German opera director (1911 - 1978)

Günther Rennert (1 April 1911 – 31 July 1978) was a German opera director and administrator.
==Life and career==
Günther Rennert was born in Essen, Rhine Province on 1 April 1911. His brother was the conductor Wolfgang Rennert. He began his career as a film director in 1933, he then became involved in the operatic theatre, becoming an assistant to Walter Felsenstein at the Oper Frankfurt. From 1939-1942 he was a resident director at the Königsberg Theatre, and from 1942-1945 he was a resident director at the Berlin Städtische Oper. He directed a production of Ludwig van Beethoven's Fidelio for the opening of the Bavarian State Opera's 1945 season. He later staged that same opera at the Glyndebourne Festival in 1959.

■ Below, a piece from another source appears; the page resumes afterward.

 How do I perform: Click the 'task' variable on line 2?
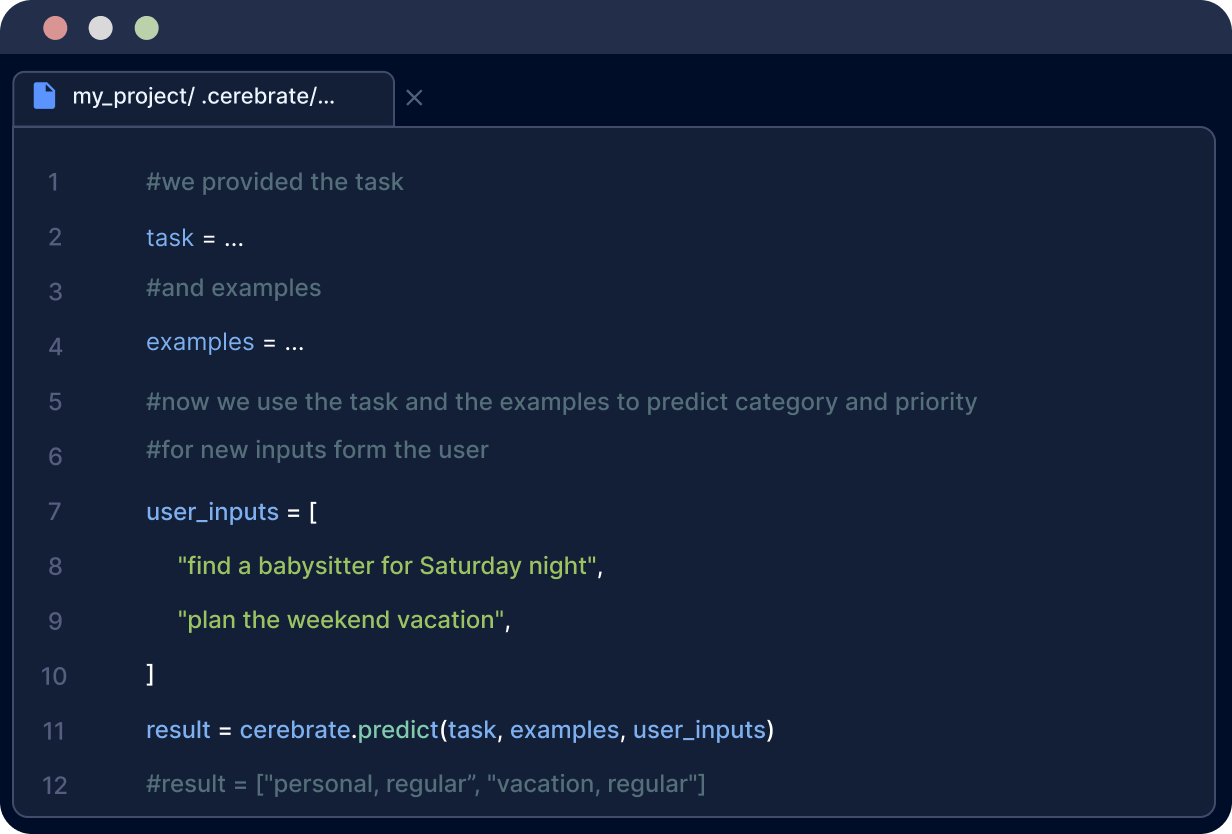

In 1946 Rennert was appointed the administrative head of the Hamburg State Opera. There he directed two landmark productions of operas by Gioachino Rossini: The Barber of Seville and Il turco in Italia. These productions are credited with helping spark the bel canto revival of the mid twentieth century. In 1960 he was appointed joint artistic director of the Glyndebourne Festival with Vittorio Gui. During his tenure he directed productions of Rossini's La pietra del paragone, Handel's Jephtha, Strauss's Capriccio, Henze's Elegy for Young Lovers Mozart's Don Giovanni, Monteverdi's L'incoronazione di Poppea, and Cavalli's Ormindo.

Rennert finished his career as superintendent of the Bayerische Staatsoper from 1967 through 1977. He died in Salzburg, Austria on 31 July 1978.